## STORED ROWS
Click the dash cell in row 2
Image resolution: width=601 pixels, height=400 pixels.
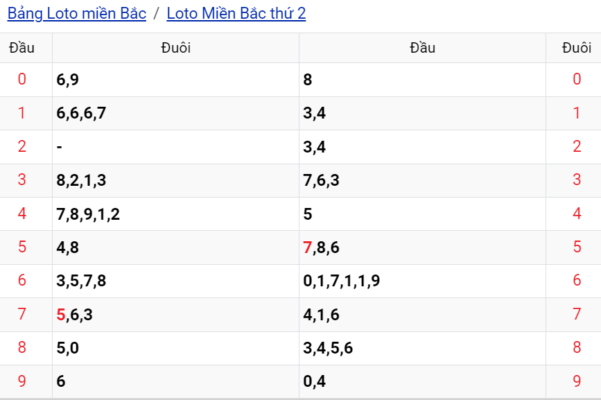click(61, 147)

--

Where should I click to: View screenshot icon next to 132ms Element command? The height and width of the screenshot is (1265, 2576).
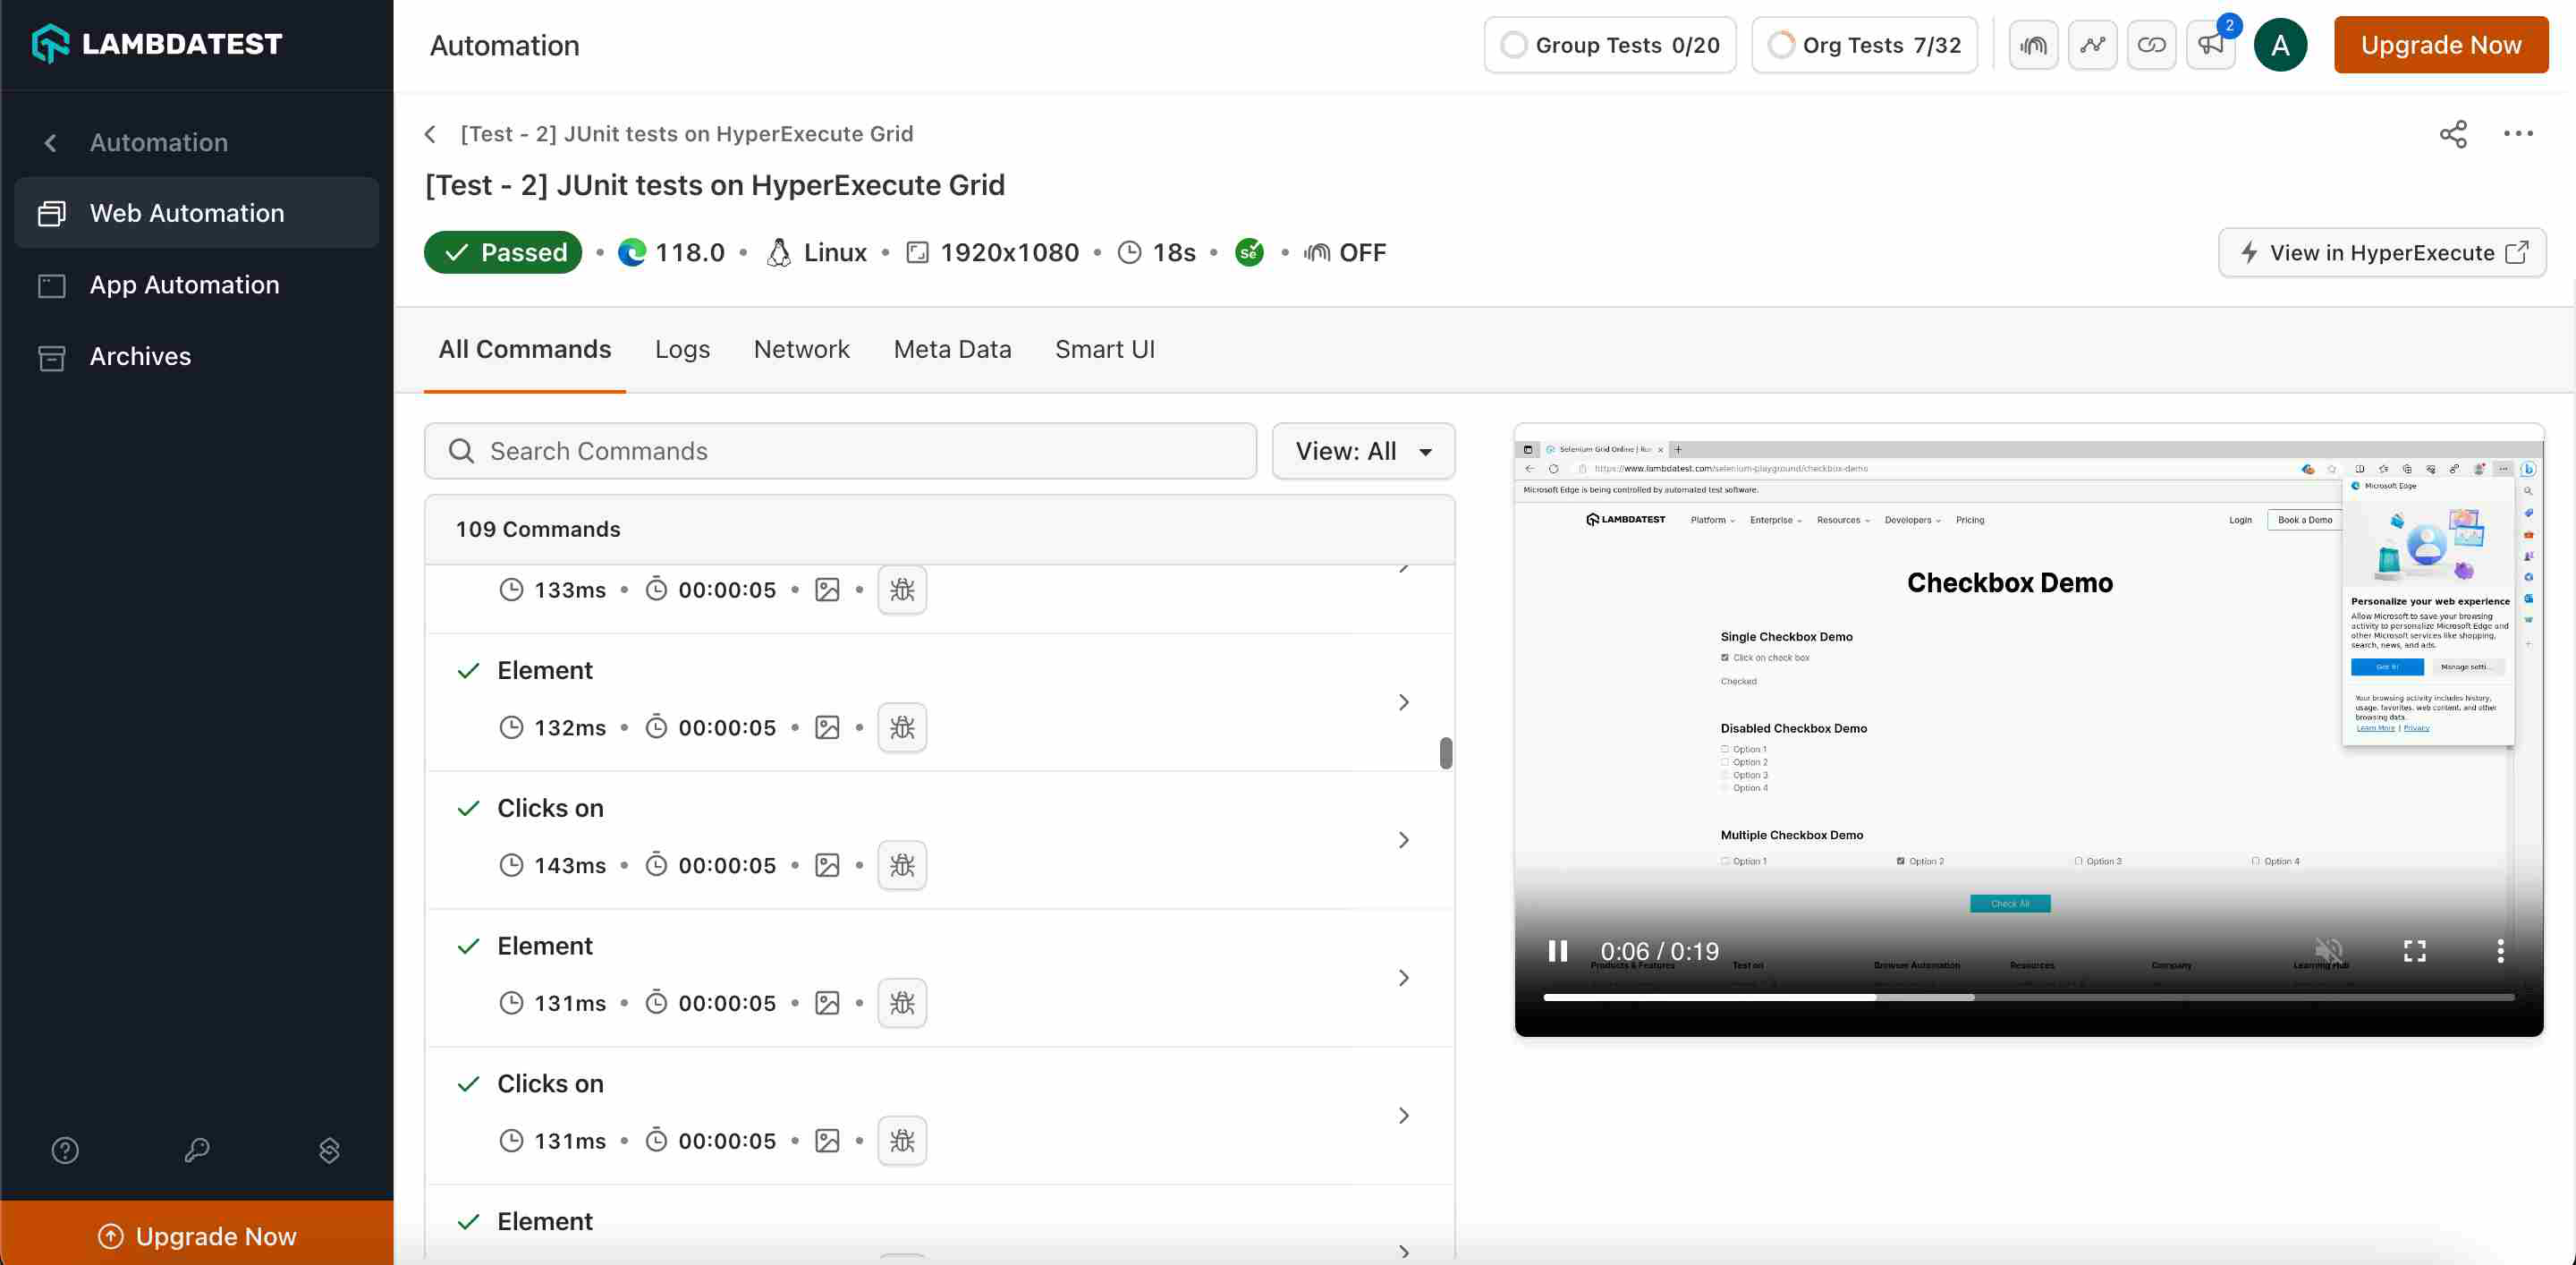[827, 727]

## WHAT IS ASKED
Please replace "pixels" with "px" in the items from the line with "Click the dash cell in row 2" up to and including the line with "click(61, 147)", changing nothing else. Give back only those lines, without the pictures.

## RESULT OF THE TASK
Click the dash cell in row 2
Image resolution: width=601 px, height=400 px.
click(61, 147)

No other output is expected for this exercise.